Here’s how the early church handled a pandemic

Apocalyptic ruins of the city. Disaster effect

COVID-19 may be new, but a plague that causes sickness, death, division and brings the world to its knees is nothing new. The early church dealt with a well-document plague from 250 to 270 A.D., and the actions of the early church during that plague should make us question our response to a modern plague and show us the Christ-like way to handle such a tragic occurrence.

The plague occurred in the city of Alexandria, and thanks to a letter written by a man named Dionysius, who served as the Bishop of Alexandria, we know how the church responded to what would have been a pandemic in the time of the early church. Below is what Dionysius reported about the behavior of Christians during a plague.

“Most of our brethren showed love and loyalty in not sparing themselves while helping one another, tending to the sick with no thought of danger and gladly departing this life with them after becoming infected with their disease.

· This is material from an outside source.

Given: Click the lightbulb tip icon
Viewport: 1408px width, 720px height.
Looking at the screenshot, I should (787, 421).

“Many who nursed others to health died themselves, thus transferring their death to themselves. The best of our own brothers lost their lives in this way – some presbyters, deacons, and laymen – a form of death based on strong faith and piety that seems in every way equal to martyrdom.

“They would also take up the bodies of the saints, close their eyes, shut their mouths, and carry them on their shoulders. They would embrace them, wash and dress them in burial clothes, and soon receive the same services themselves.”

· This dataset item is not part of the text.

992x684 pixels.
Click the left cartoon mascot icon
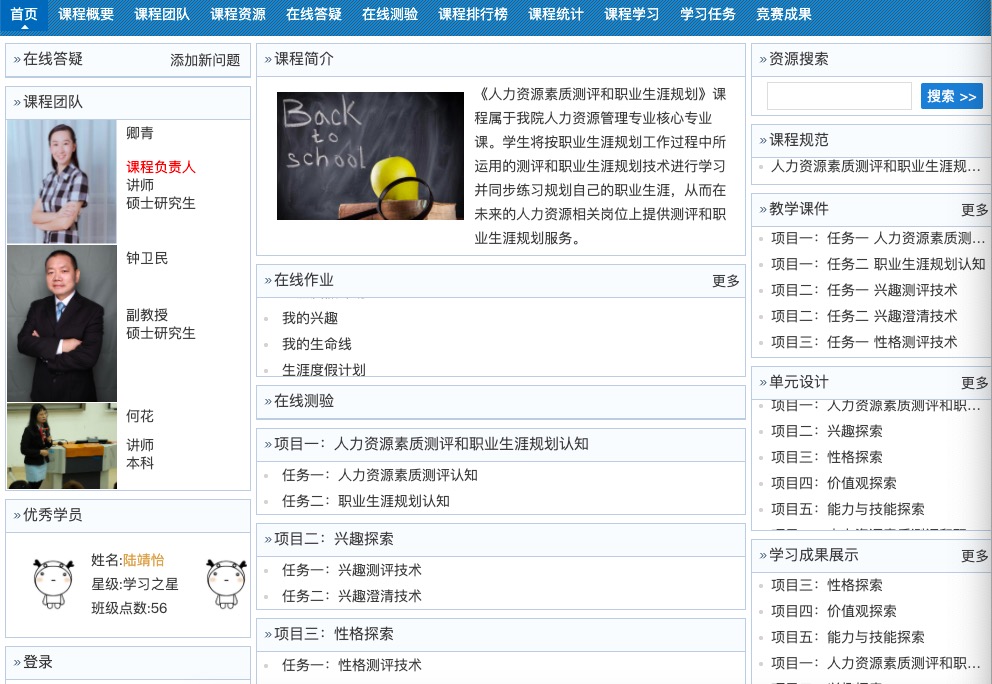(x=54, y=583)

The Christians who were just 250 years removed from Jesus cared for and showed love and mercy to the sick even to the point of catching the disease themselves and dying. They were considered martyrs. They didn’t argue for their rights to gather, they didn’t fight over face masks, they didn’t blame politicians or rulers, they met the needs of their neighbors.

Neither did they make excuses or say that the plague only affected the medically frail and the old. They didn’t say it was all a hoax or a conspiracy and they certainly didn’t tell the society around them that they were “living in fear.” They didn’t lobby to restart the economy. Instead, they showed goodness, light and love to their community.

In his letter, Dionysius contrasted the behavior of the church with the behavior of the non-believers of his day. Here’s what he said:

“The heathen were the exact opposite. They pushed away those with the first signs of the disease and fled from their dearest. They even threw them half dead into the roads and treated unburied corpses like refuse in hope of avoiding the plague of death, which, for all their efforts, was difficult to escape.”

Which example do you see in today’s church? Which of the examples above do you see playing out in your life?